Making a distinction between an ideology and an idea, the ardent campaigner of the forces of Hindutva explains at length that unlike the western world view that offers models and solutions through ideologies like Socialism, Communism, Liberalism, Capitalism etc, India has historically been the land of profound ideas for the welfare of mankind.   

Upadhyay, who was deputed by the RSS top hierarchy to assist Shyama Prasad Mukherjee (founder of the earlier avatar of the Bharatiya Janata Party, the Bharatiya Jana Sangh) in running the organisational work of the newly-floated party that had aimed at becoming an alternative to the Congress party led by the country’s first Prime Minister Jawaharlal Nehru, worked hard to give ideological foundations and developed the idea of ‘Integral Humanism’ or ‘Integral Humanist Philosophy’.  

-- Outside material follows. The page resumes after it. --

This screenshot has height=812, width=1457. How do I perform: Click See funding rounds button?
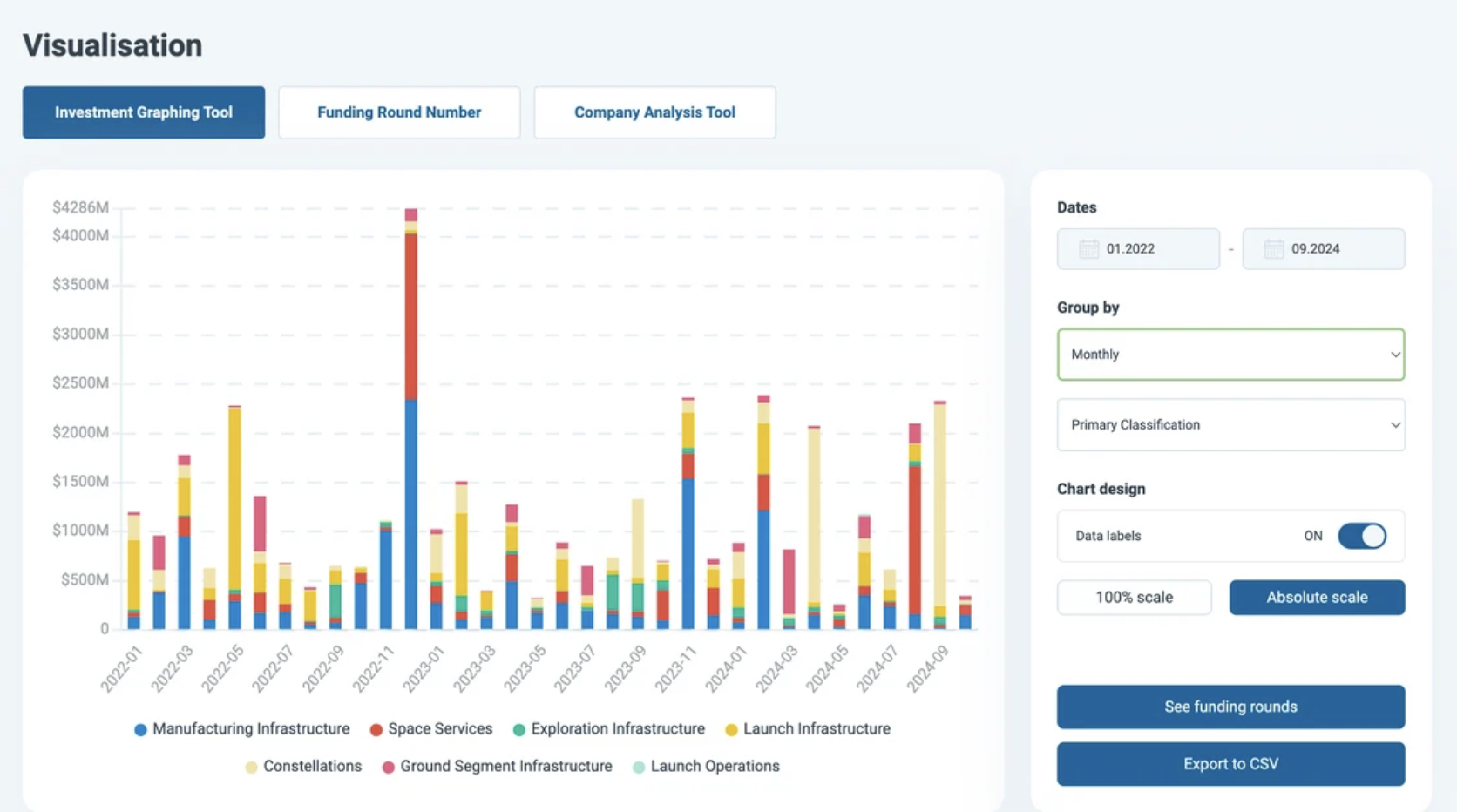(x=1230, y=707)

Upadhyay, who came to head the political party at a relatively young age of 51, died in 1968 within a year of assuming the charge of the Jana Sangh leaving him almost no time to develop his idea fully which he had begun to propound and develop through four lectures in the then Bombay in 1965. 

Both “philosophy and the philosopher continue to remain an enigma, not only to the outside world but even to their own followers,” Madhav asserts while justifying the raison d’etre of his intellectual pursuit culminating into a book.   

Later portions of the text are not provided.